Religious experts advise companies on whether their products and services comply with the Koran’s tenets. Under Bank Negara Malaysia regulations, a Shariah scholar can only sit on one board for each type of Islamic financial institution, meaning they can only advise one bank or insurer.
In most countries there’s no limit to the number of companies an expert can assist. One Syrian scholar was advising 101 financial institutions, standard-setting bodies and other entities, according to a 2011 report by Funds@Work AG, an investment research company based near Frankfurt.
The Malaysian single board rule has led to a shortage of scholars, according to Baiza Bain, the Kuala Lumpur-based managing director at Amanie. Demand for advice has increased as the nation’s Islamic banking assets climbed 6.3 percent to $162 billion in May from the end of last year, figures from the Malaysia International Islamic Financial Centre show.
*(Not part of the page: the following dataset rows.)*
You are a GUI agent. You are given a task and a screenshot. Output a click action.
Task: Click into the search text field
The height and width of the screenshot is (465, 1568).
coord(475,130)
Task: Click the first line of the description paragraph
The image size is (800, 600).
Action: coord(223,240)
“What the liability that’s presented by the Act does is to actually put more emphasis on training or retraining of experts,” Baiza said in an interview yesterday. “Financial institutions would have to put a higher standard of care because they know that the Shariah advisers are not going to just sit there and stamp whatever they have produced.”
Worldwide sales of sukuk, which pay returns on assets to comply with Islam’s ban on interest, have declined 35 percent to $21 billion so far in 2013 from the same period in 2012, data compiled by Bloomberg show. Issuance totaled a record $46.5 billion for the whole of last year.
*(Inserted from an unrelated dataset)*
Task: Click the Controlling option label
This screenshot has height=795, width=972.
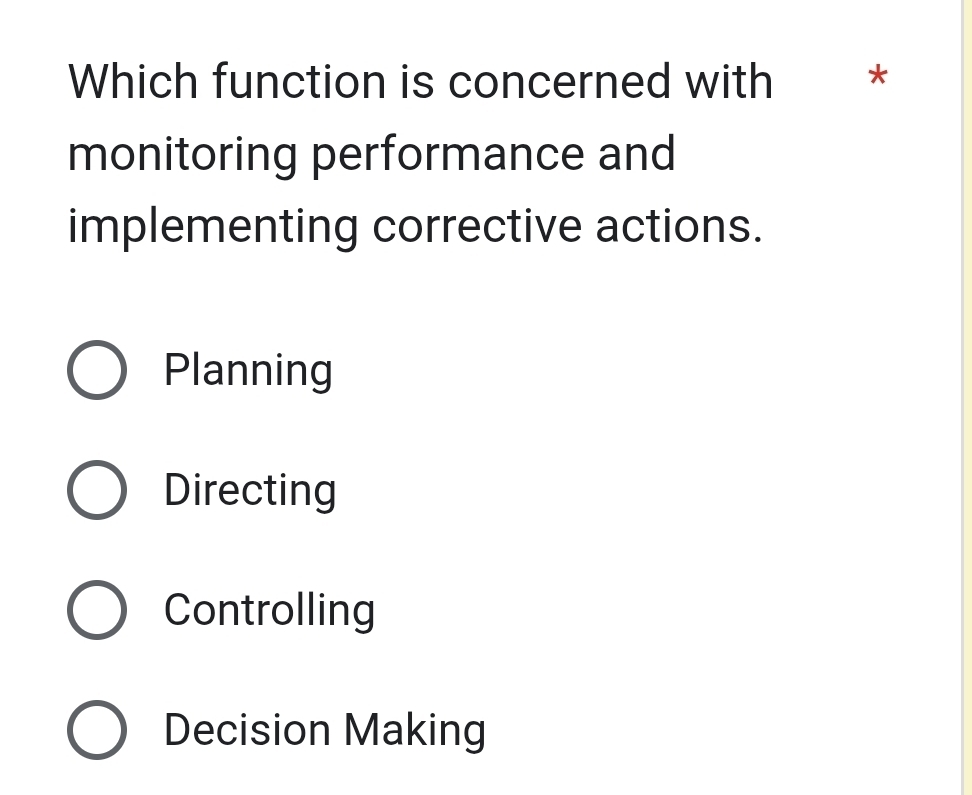Action: click(x=268, y=610)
The average yield on global Shariah-compliant securities rose nine basis points, or 0.09 percentage point, to 3.93 percent in the first two days of this week, according to the HSBC/Nasdaq Dubai US Dollar Sukuk Index. The difference in yield between the London interbank offered rate, or Libor, widened seven basis points to 192 basis points.
The debt lost 1.3 percent in 2013, the HSBC/Nasdaq gauge shows, while emerging-market securities dropped 9.2 percent, according to JPMorgan Chase & Co.’s EMBI Global Index.
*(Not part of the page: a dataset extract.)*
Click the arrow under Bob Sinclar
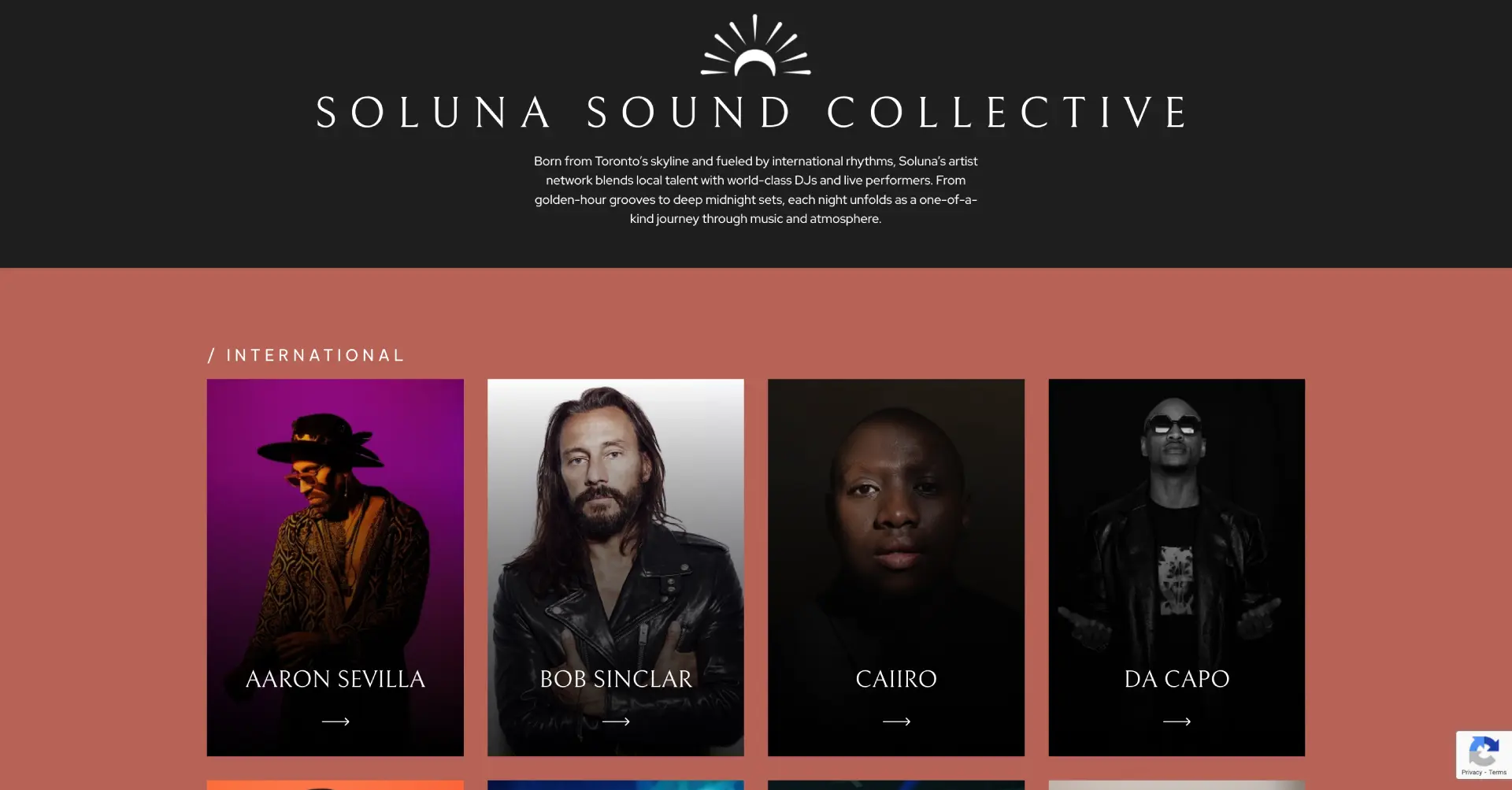 [x=616, y=721]
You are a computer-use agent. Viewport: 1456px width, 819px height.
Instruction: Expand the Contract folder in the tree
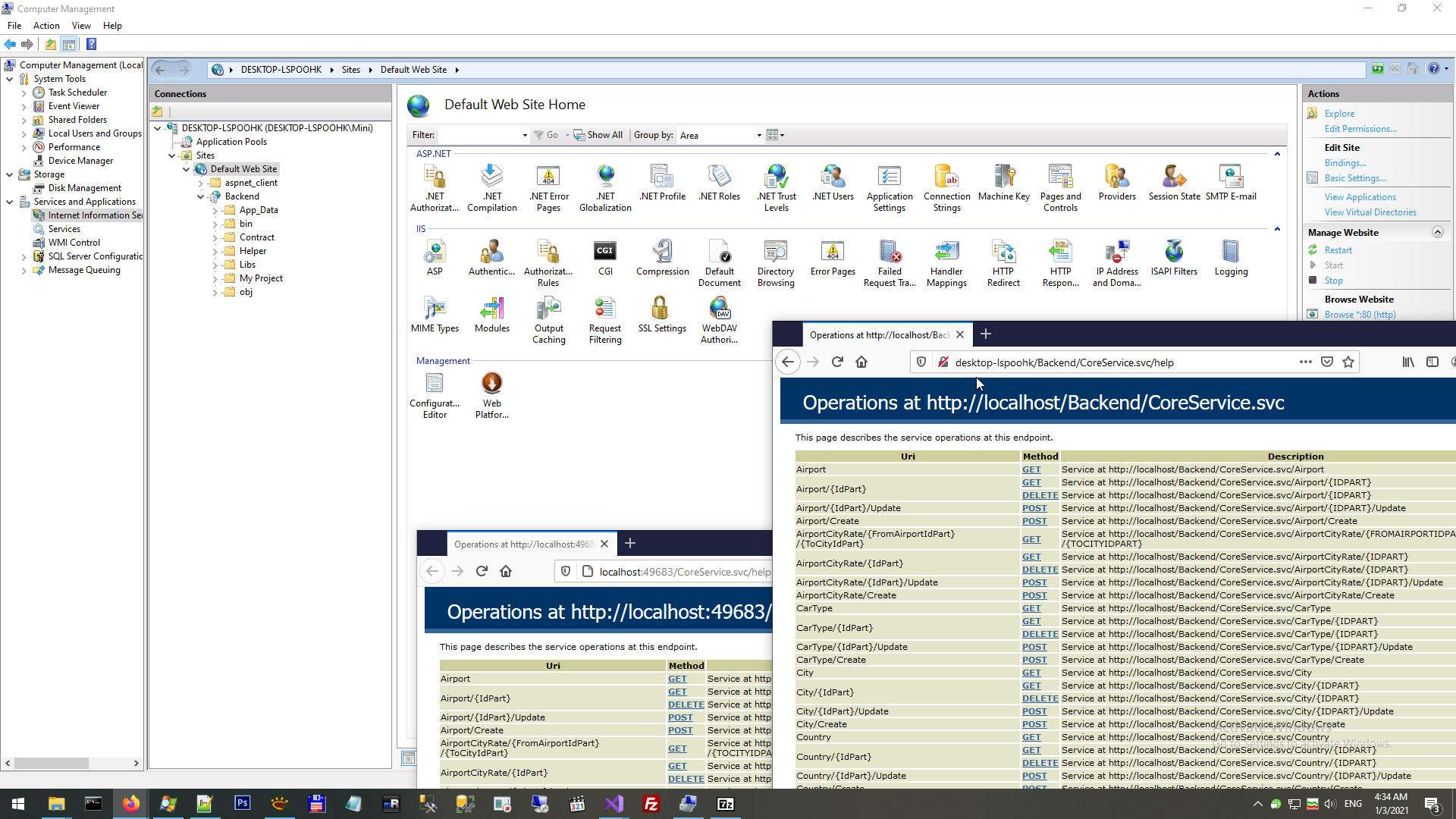tap(215, 238)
Goldman Sachs set up a sukuk program based on a so-called commodity Murabaha structure, or a cost plus mark-up transaction, that was approved for listing on the Irish Stock Exchange by the Central Bank of Ireland in October 2011. Goldman declined to provide any more details on the debt, it said in an e-mailed response to Bloomberg yesterday.
In 2007, BLOM Development Bank SAL of Lebanon signed a contract with Investment Dar Co. to place a Wakalah deposit, where capital is raised to acquire assets that are entrusted to an agent. BLOM sued Investment Dar after the Kuwaiti company missed a payment on its deposit. Investment Dar contradicted its own scholars’ assessment and argued the financing from BLOM breached Shariah principles because Dar “was taking deposits at interest,” according to a court document.
The new Malaysian regulation would raise the standard of advice and level of services dispensed by religious experts, according to Mohamad Akram Laldin, a member of the Malaysian central bank’s Shariah Advisory Council.
“People will be more aware of their duties and responsibilities,” Akram said in an Aug. 15 interview in Kuala Lumpur. “This means that before they sign off on certain things, they will think twice.”